Les passions adolescentes sont portées par une soul où la sophistication le dispute à la vigueur. Base d’accords tressautants, qui vous possèdent. Pareils au sang qui bat les tempes, le clavier, la guitare, la basse pulsent des thèmes diaboliques. Dans Where Did Our Love Go, on entend des talons claquer au sol. Le piano rebondit sur un thème assez primaire, les chœurs sussurent "baby, baby". Diana Ross élance sa voix de cristal. Where Did Our Love Go, amourette à la tonalité candide, fait surgir au creux des arrangements une marche vers la sensualité. Le registre des Supremes tient en entier dans cet élan : rythme fracassant contre mélodie concise et désuète. Rien de mieux pour embraser la jeunesse des sixties, qui s’abandonne au groove tout en laissant ses rêves affleurer sur des romances. La formule magique est déclinée sur 20 titres. Et chacun ira de sa préférence. Pierre sera fasciné par Baby Love. Il se rappelle l’avoir beaucoup entendu dans une publicité, mais ça n’a pas entamé son charme. En l’écoutant, il a l’impression d’être ramené à une pureté qu’il pensait avoir oublié. Paul, lui, va fondre devant Nothing But Heartaches. Surtout pour les chœurs qui crient « I can’t break away » comme s’ils se trouvaient dans le lointain. Il ne comprend pas vraiment pourquoi il se sent désarmé quand ils apparaissent, mais il l’est. Enfin, Jacques reviendra toujours à I Hear A Symphony et aussi à You Can’t Hurry Love. La première est géniale avec son crescendo d’émotion, ses cordes pleines de drame, et ce refrain qui sonne comme une promesse universelle, « I hear a symphony ». Quant à la seconde, il se trémousse dessus comme un diable. Un tempo vif, où le temps semble suspendu.

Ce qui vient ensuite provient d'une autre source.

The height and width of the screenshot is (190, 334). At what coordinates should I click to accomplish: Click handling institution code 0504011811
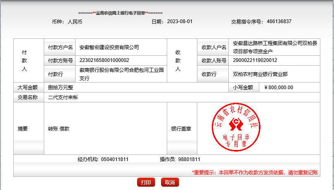pyautogui.click(x=114, y=159)
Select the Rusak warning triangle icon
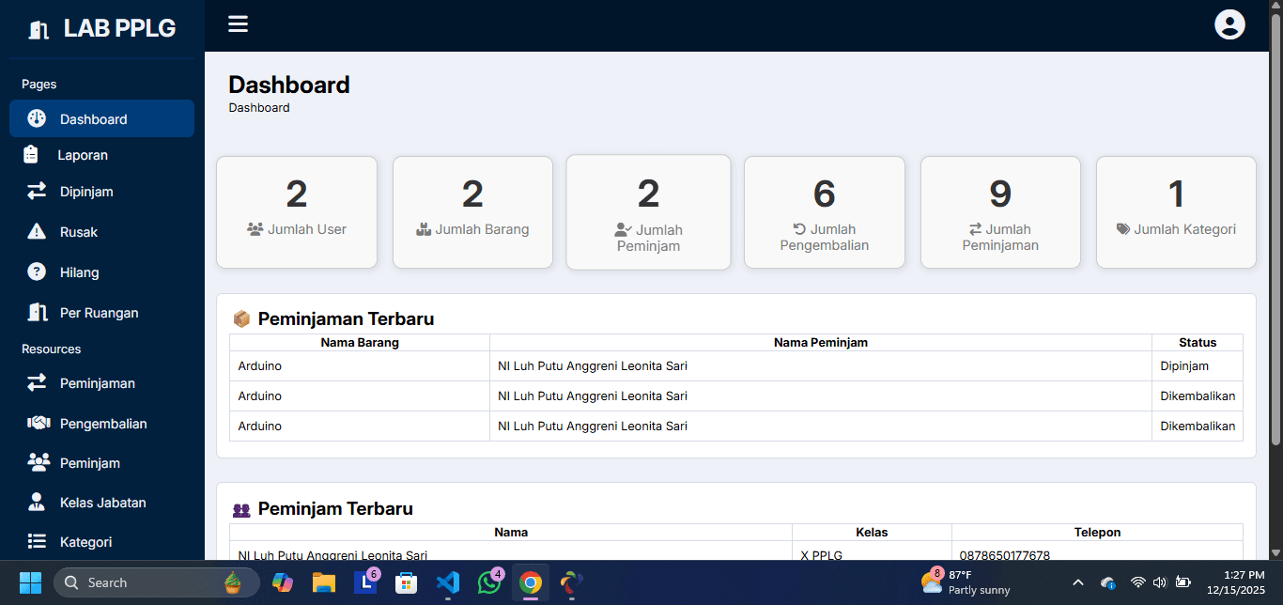This screenshot has height=605, width=1283. 37,232
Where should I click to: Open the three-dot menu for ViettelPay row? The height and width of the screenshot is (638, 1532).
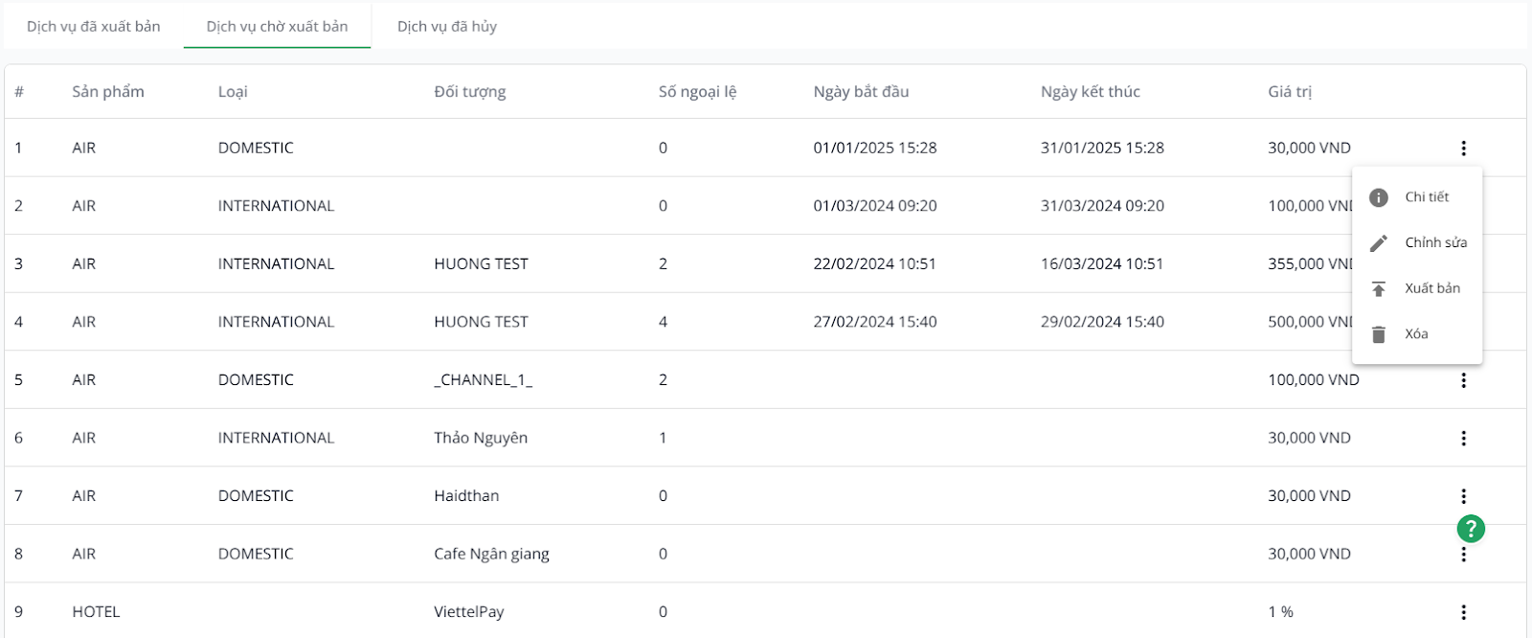pyautogui.click(x=1463, y=612)
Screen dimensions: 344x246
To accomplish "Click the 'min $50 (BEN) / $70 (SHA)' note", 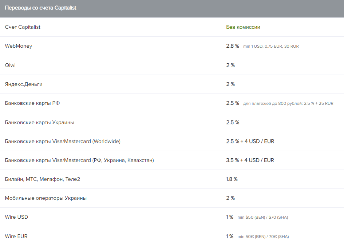I will click(262, 218).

À travers cette ribambelle de refrains vivifiants, les Supremes font partie des grands groupes consolateurs. Elles n’ont pas porté l’idéal d’une génération (comme a pu le faire Sam Cooke avec A Change Is Gonna Come), mais elles l’ont accompagné au cœur des instants les plus éphémères. Un souffle de frivolité, parce qu’il fallait bien continuer à danser, surtout dans l’atmosphère âcre de Detroit.



[1L’album a fait l’objet d’une réédition en 2005. Intitulée Gold, la compilation comprend, en plus de la tracklist originale, un deuxième CD consacré aux titres parus après 1967, lorsque Florence Ballard quitte les Supremes.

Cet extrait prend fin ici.